The United States attorney in Manhattan, Preet Bharara, said, "Employees, in many cases, after claiming to be too disabled to stand, sit, walk or climb steps, retired to lives of regular golf, tennis, biking and aerobics."
The charges involving the railroad come at a time when public workers' unions across the country have faced heavy criticism for negotiating pension obligations that led many government agencies to slash services and lay off teachers, police officers and other workers.
A sampling of hundreds of cases approved by two doctors showed that $ 121 million had been paid to workers whose disabilities were either fabricated or exaggerated, according to court papers, though the total was quite likely more. It was unclear if officials would try to stop the payouts, or could even legally do so, before the disbursements hit $ 1 billion.
The federal investigation followed reporting by The New York Times for a series of articles published in 2008 that revealed systematic abuses of federal Railroad Retirement Board pensions by Long Island Rail Road workers.
The claims of disability made by the seven people charged with obtaining their pensions fraudulently contrasted sharply with their lifestyles, according to court papers. One of the defendants, Gregory Noone, 62, of East Islip, N.Y., who receives $ 105,000 in pension and disability payments each year, plays tennis several times a week and played golf 140 days over the course of one nine-month period, despite his reports that he had severe pain when gripping objects, bending or crouching, the complaint filed in the case said.
Another defendant, Regina Walsh, 63, a railroad office worker who lives in New Hyde Park, N.Y., collects $ 108,000 a year in pension and disability payments; she had complained of significant neck, shoulder and hand pain caused by sitting at a desk and using a computer, and leg pain caused by standing for more than five minutes. But surveillance showed her shoveling snow for over an hour and walking with a baby stroller for 40 minutes, the complaint said.

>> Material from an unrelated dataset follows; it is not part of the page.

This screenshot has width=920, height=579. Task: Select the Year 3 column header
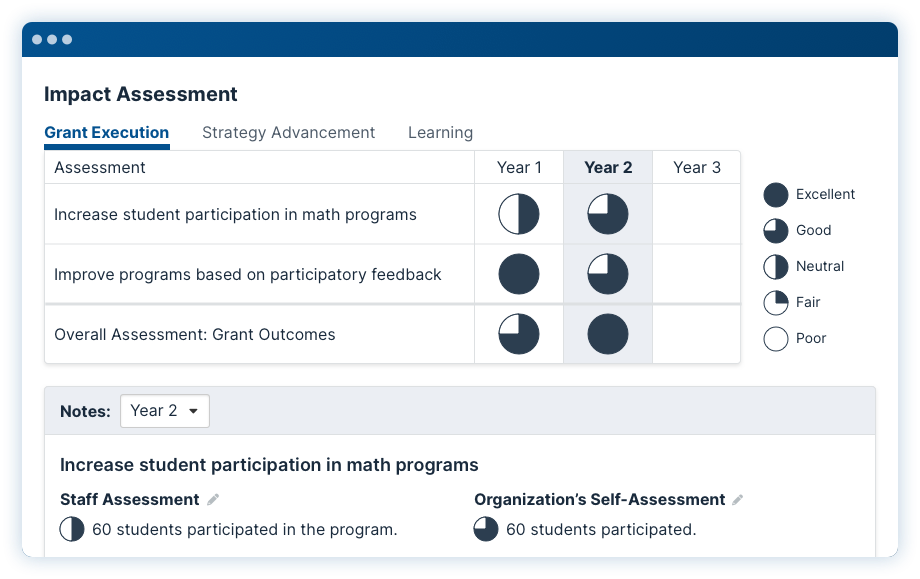[696, 167]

And a third defendant, Steven Gagliano, 55, of North Babylon, N.Y., who receives more than $ 75,000 in payments annually and claimed to be suffering from severe and disabling back pain, went on a 400-mile bike tour around New York State, the complaint said.

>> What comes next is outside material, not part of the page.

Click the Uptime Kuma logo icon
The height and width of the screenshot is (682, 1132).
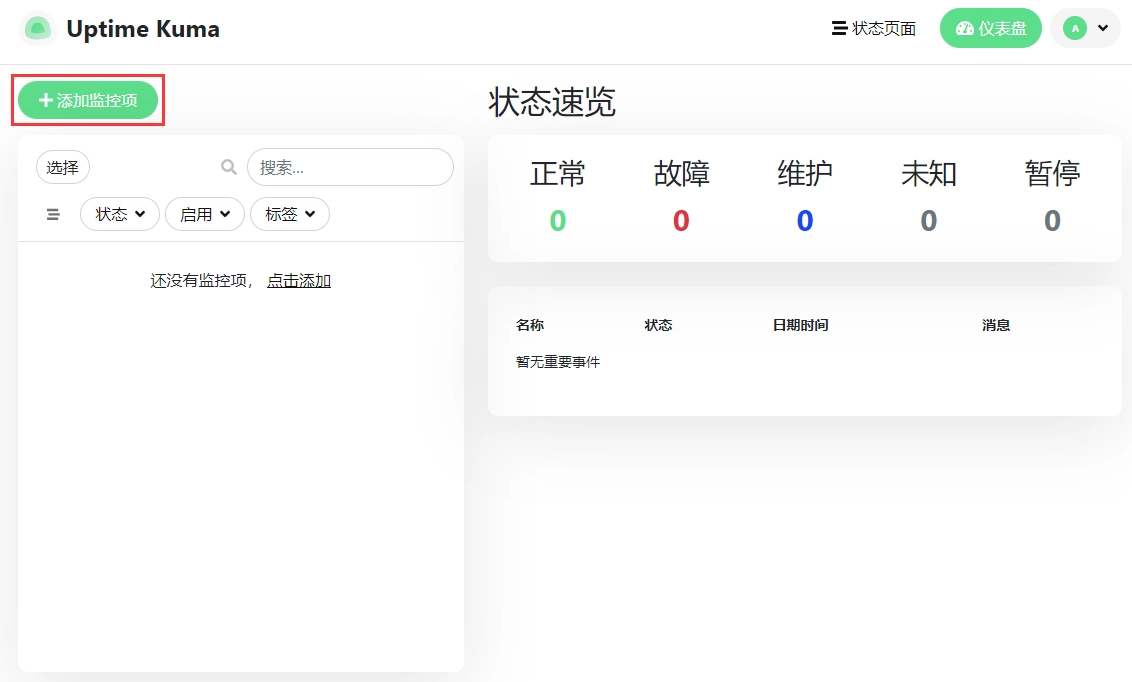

The complaint, 74 pages long, said that "the fraudulent scheme could cause the R.R.B. to pay unwarranted occupational disability benefits exceeding $ 1 billion dollars if disbursed in full."
Federal prosecutors and the F.B.I. were helped in the investigation by inspectors general from the Railroad Retirement Board and the Metropolitan Transportation Authority, the parent agency of the Long Island Rail Road.
Nine defendants appeared on Thursday before United States Magistrate Judge Theodore H. Katz in Manhattan; eight were released on personal recognizance bonds. A ninth defendant was taken to a hospital after becoming ill. The 10th defendant is to appear on Friday. Each defendant faces a maximum of 20 years in prison if convicted.
The Times articles reported that virtually every career employee of the railroad was applying for and receiving disability payments, giving the Long Island Rail Road a disability rate three to four times that of the average railroad.
The Long Island Rail Road, unlike any other commuter railroad in the country, allows workers to collect an early pension, in some cases at age 50, which they can supplement with disability pensions from the federal railroad agency. The Times found that retired railroad employees who had successfully claimed disability were regularly playing golf at a state-owned course without charge — another perquisite of their disability.
Indeed, the railroad's retirement rate was particularly striking when compared with the number of disability pensions at Metro-North Railroad, another subsidiary of the transit authority that serves commuters to New York City with a work force of similar size and composition.
Investigators involved in the case said they brought charges only in cases with the strongest proof and the most egregious instances of fraud. But in a news conference on Thursday, officials gave a warning to railroad retirees with knowledge about any continuing disability fraud.